Para algunos, fue un hombre valiente, un héroe que robaba a los ricos para aliviar la miseria de los pobres; para otros, un bandido cuyas hazañas desafiaban el orden y la ley.
Sin embargo, en los cuentos que corren entre las sombras del monte y los susurros de los esteros, Isidro era algo más: un espectro indomable, una leyenda imposible de atrapar.
Se dice que Isidro Velázquez, oriundo de Mburucuyá, tenía un alma tan salvaje como el aguará guazú, y que su mirada, al igual que las aguas del río Paraná, reflejaba el dolor y la fuerza de un pueblo olvidado. Cuando emigró al Chaco, su destino comenzó a torcerse.
Allí, en la vasta tierra chaqueña, junto a su hermano Claudio y otros compañeros, empezó a desafiar el destino de aquellos que no tienen nada que perder. El paso de Isidro y su banda era como un viento que sacudía los campos: nunca se sabía cuándo aparecerían, pero cuando lo hacían, dejaban una marca indeleble.
La leyenda cuenta que Isidro tenía una suerte extraña, casi sobrenatural.
Cuando la policía estaba cerca, el monte se volvía su refugio; el sonido de los chajás y el crujir de las hojas parecían señalar el camino de su escape. Más de una vez, los guardias que lo perseguían aseguraban haberlo visto desaparecer en la bruma como un fantasma, dejando solo el eco de sus pisadas en la tierra.

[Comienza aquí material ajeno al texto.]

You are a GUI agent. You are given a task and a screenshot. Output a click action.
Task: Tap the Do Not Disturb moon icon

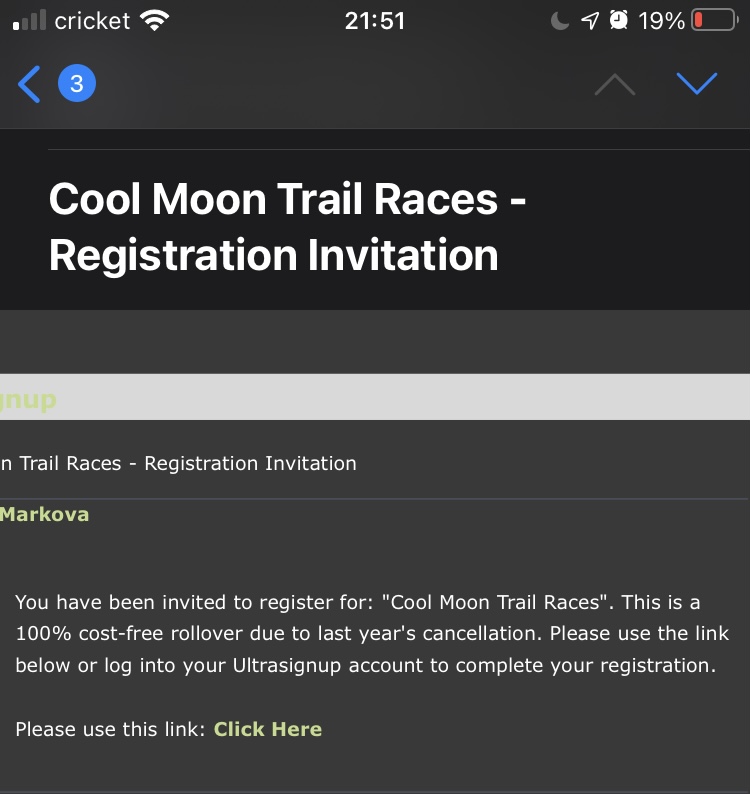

Los pobladores rurales lo acogían en sus casas, le brindaban comida y resguardo.
Y es que Isidro no era visto solo como un bandido, sino como un símbolo de esperanza, alguien que, a pesar de todo, resistía.
Él compartía el botín con aquellos que le ayudaban, les ofrecía alimento, medicamentos y consuelo.

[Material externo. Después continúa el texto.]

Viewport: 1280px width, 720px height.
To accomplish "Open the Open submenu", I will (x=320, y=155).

Los niños corrían a verlo como si se tratara de un héroe de cuentos, y las madres susurraban su nombre con respeto y gratitud.

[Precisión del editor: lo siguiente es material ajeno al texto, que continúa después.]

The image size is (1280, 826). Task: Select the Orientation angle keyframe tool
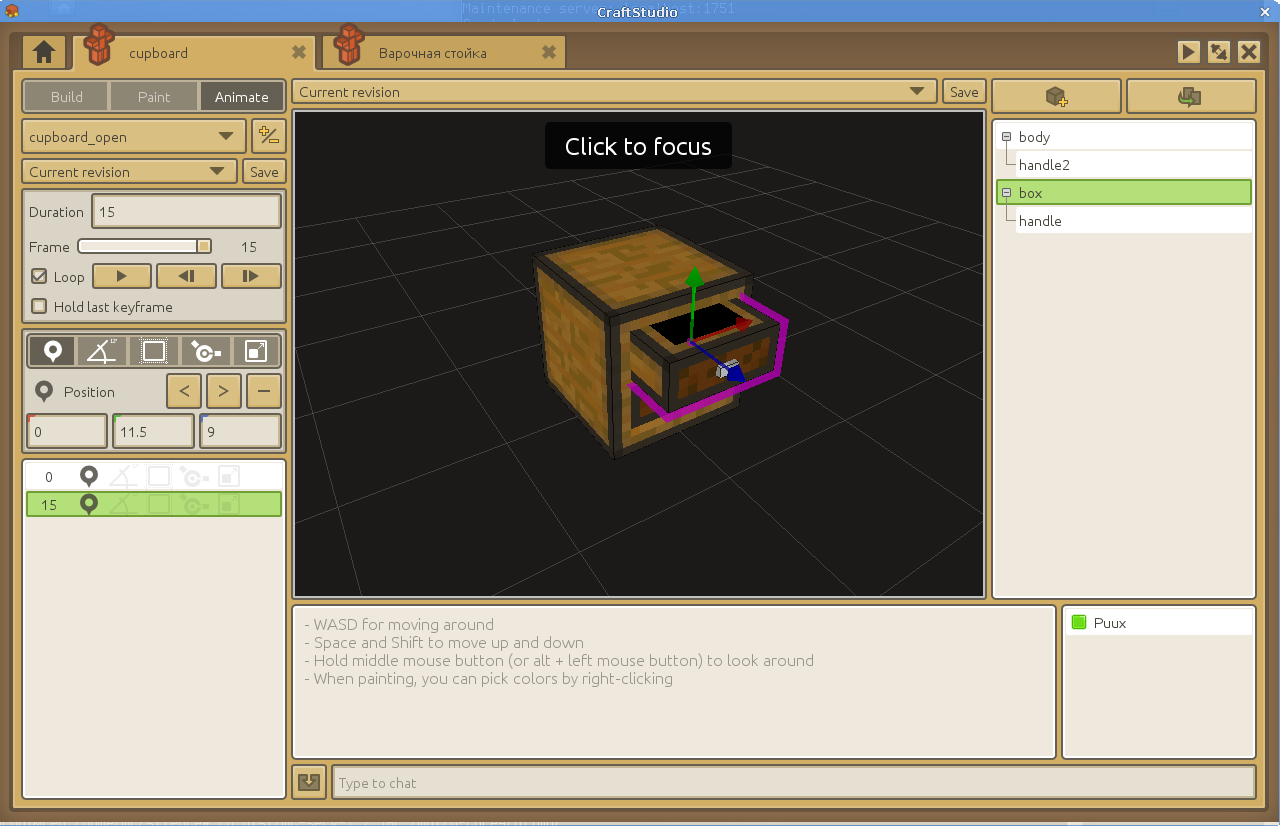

Pero la suerte de Isidro comenzó a mermar. Primero perdió a su hermano Claudio, luego a su fiel amigo Tolentino.
En esos días, se decía que el chamamé de “Los Velázquez” sonaba como un lamento, y la gente lo cantaba en voz baja, temerosa de la ley pero fiel a su recuerdo.
Las noches en el monte se hicieron largas y solitarias para Isidro, y en cada hoja que crujía encontraba un eco de sus viejos compañeros.
La leyenda alcanzó su fin trágico un 1º de diciembre de 1967, cuando la policía lo atrapó junto a Vicente Gauna.
Su cuerpo, fusilado y expuesto en Quitilipi, se convirtió en un trofeo para sus enemigos, pero su espíritu no se dejó vencer.
En el paraje Machagai, donde yace su tumba, comenzaron a aparecer flores y velas, como si las almas de aquellos que ayudó volvieran para rendirle homenaje.
Aunque la policía intentó arrancar las ofrendas y borrar su memoria, el nombre de Isidro se mantuvo vivo.
Con el tiempo, su historia se convirtió en un susurro, una oración clandestina que solo los corazones valientes podían oír.
Y cada 1º de diciembre, en el cruce Pampa Bandera, el ritmo del chamamé revive su nombre entre miles de personas que bailan y cantan por su recuerdo. Allí, entre los acordes y el polvo que levanta el zapateo, Isidro Velázquez, el hombre y la leyenda, reaparece. Quizás traicionado y vencido en la vida, pero invencible en el espíritu, como si los mismos chajás y el monte lo guardaran en su canto eterno.